TASKS TO CARRY OUT
1. Answer these from the résumé passage:
(a) What did the writer design and implement for simple speech grammars during the Dragon Systems internship?
(b) Since what year has the writer been programming professionally?
(c) Which ACM special interest group does the writer belong to?
2. Reproduce part of the résumé passage word for word. Begin at the words "I was involved" and stop after "various UNIX & NT.".

DOCUMENT PASSAGE

* START *

I was involved in a considerable amout of testing, and of developer support (production of test programs, internal documentation, user guides). Also production of website maintenance tools, and document format conversion tools.

All projects were written portably for various UNIX & NT.

Jun 1995 -- Sep 1995
Dragon Systems Ltd., Cheltenham, UK -- A summer internship, helping with a speech recognition system.

Work included: hand optimisation in assembler of a speech engine for TI 'C30-family parallel DSPs on a standard embedded platform for telephony applications. Implementation of several speech optimisation techniques, such as Beam Search and linlop. Design and implementation of a regular expression parser for simple speech grammars. Construction and maintenance of a suite of off-line speech analysis, processing and visualisation tools for use in shell-pipelines.


Technical skills

  • I have been programming for over twenty years, and professionally since 1996.
  • Thorough knowledge of: Java, C, C++, Scheme, Perl, Bourne shell and ARM assembly. Experience in many others, including Haskell, Lisp, Modula-3, ML, Tcl/Tk.
  • Project experience ranges from gate-level logic and embedded microprocessors, WinNT and Linux device drivers, up to user-mode apps, distributed applications, and GUIs.
  • Specialist in compilers, interpreters, and program analysis tools.

Miscellaneous

  • Full clean UK driving licence.
  • Reasonable fluency in French.
  • Member of the ACM's Special Interest Group on Programming Languages (SIGPLAN)
  • Interests include: recreational programming (in my `copious free time'), cinema, cycling, swimming, teaching C/C++, reading (history, politics, science), travel, listening to music, cooking (and eating).

* END *

RAW DATA
* START *

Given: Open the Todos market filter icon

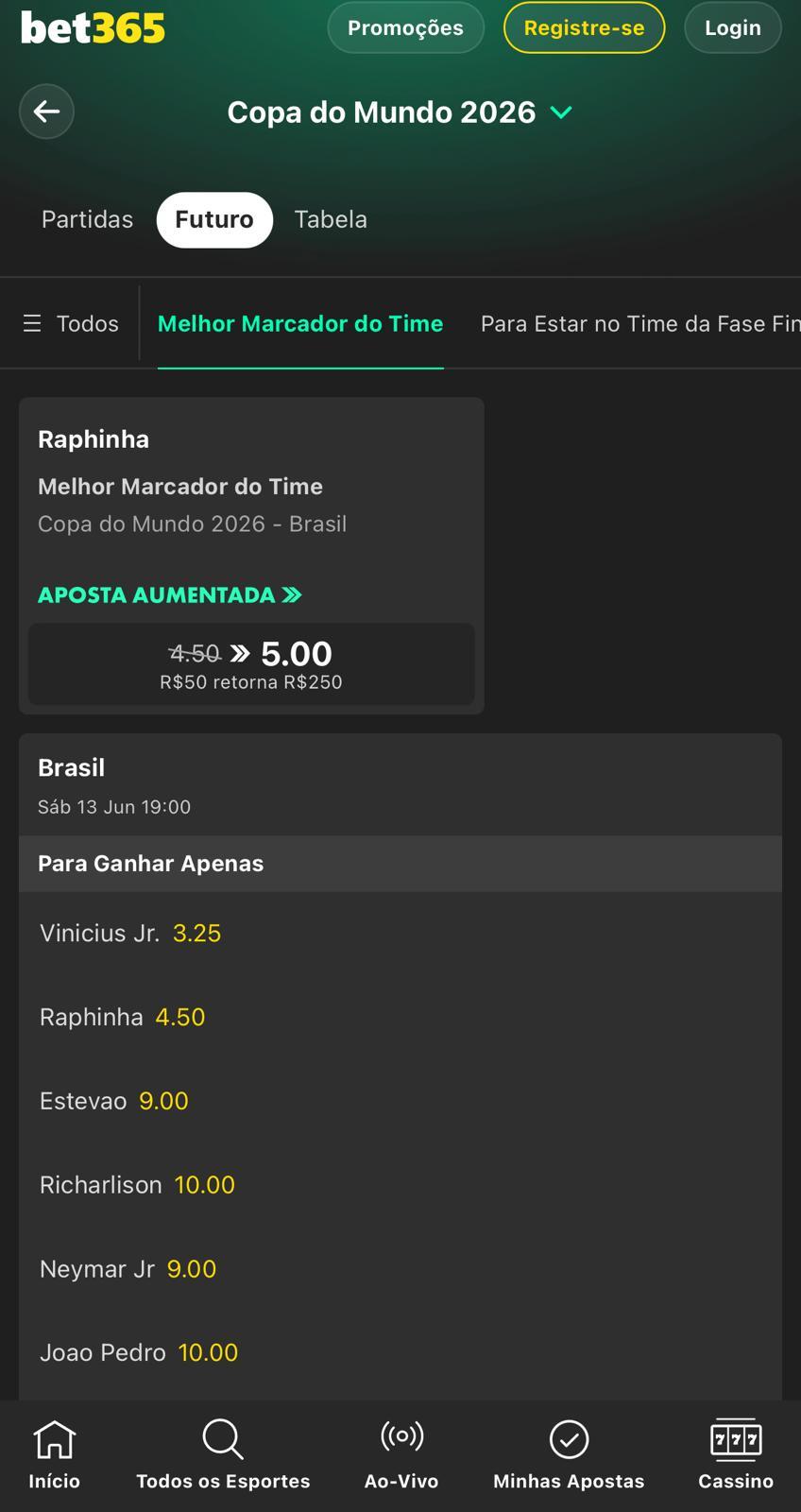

* END *

RESULTS OF THE EXERCISE
1.
(a) A regular expression parser.
(b) 1996.
(c) The Special Interest Group on Programming Languages (SIGPLAN).

2.
I was involved in a considerable amout of testing, and of developer support (production of test programs, internal documentation, user guides). Also production of website maintenance tools, and document format conversion tools.

All projects were written portably for various UNIX & NT.